Social Media, like most industries of today, is experiencing an increasing pressure for metrics and deliverables upon project completion. It is interesting to meet up and chat about how others do it. Measurement Camp is a public project that is open for anybody and which bring together quite a diverse group of people to discuss how to measure social media activities.

It seems that wanting to measure media is related to how people like to use familiar and perhaps ‘safe’ business terms such as transactions, revenue and customers when taking about returns on investment. And it’s up to the ‘social media guy’ to be creative around how to meet these requirements.

But why is it that no one seems to know how to measure ROI for social media? Could it be that ROI is a business metric inapplicable in this instance?
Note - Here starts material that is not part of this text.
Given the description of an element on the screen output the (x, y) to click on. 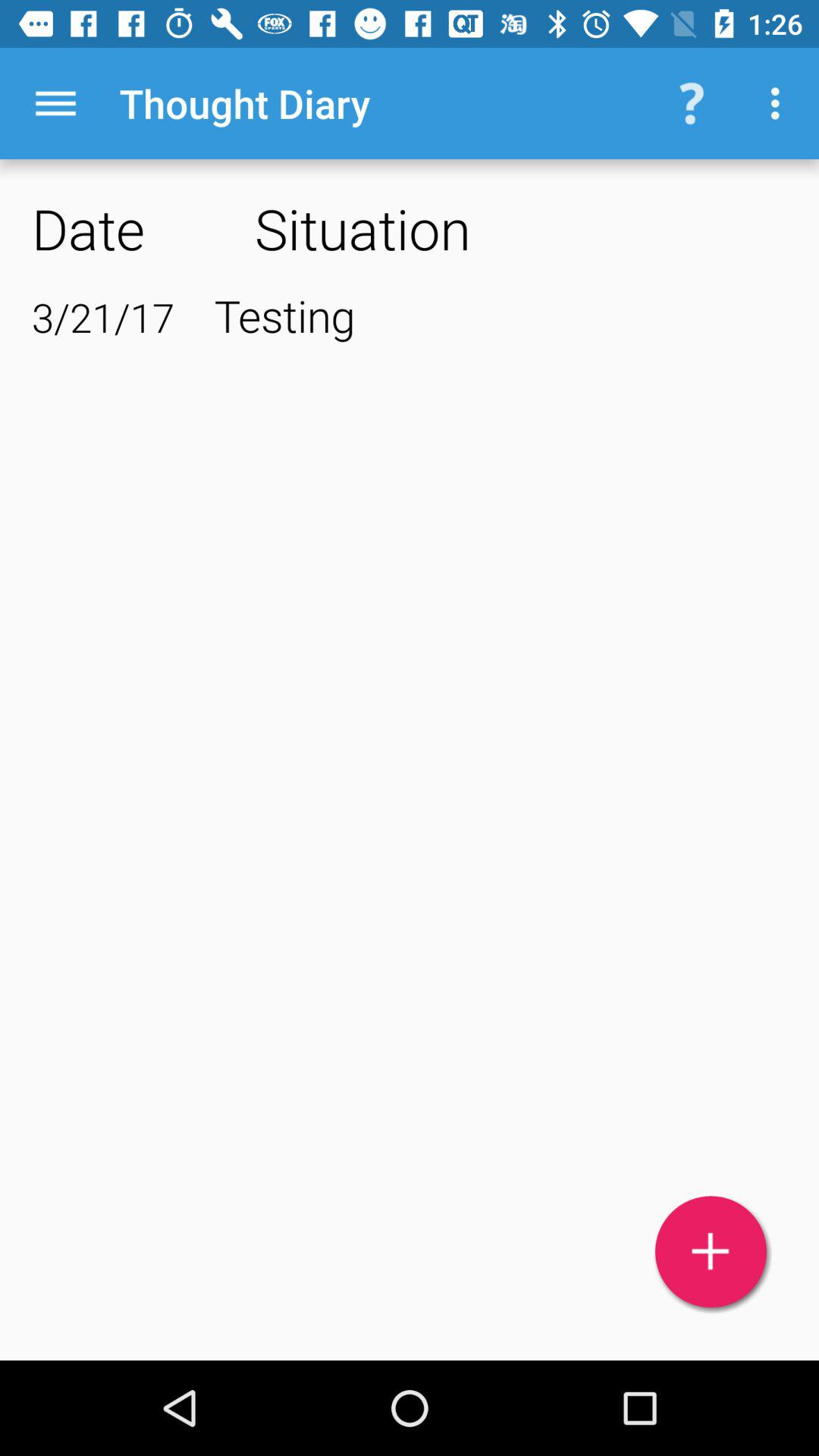
open the icon next to testing (102, 316)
One of the many suggestions that came up during the last camp involved going back to basics, and therefore monitoring the baseline before and after social media activities. This has proven to work in a few cases where ROI has increased as brand image and customer communications has improved. However, on big projects social media might not have any threshold weight and so it is very unlikely to be measured against the baseline… Also, how do we apply this when the social media activity is no longer new to the business, but rather built in? I’m afraid, this evening Measurement Camp didn’t manage to measure a lot…

Two final notes: Firstly, although this may sound obvious, organisations should really get better at saving buzz and sending over a copy to the RnD department. Talk about valuable leftovers! And secondly, a little bird tweeted in my ear and said that ‘if it easy to measure it is useless’. The debate about how to best measure social media is not over yet!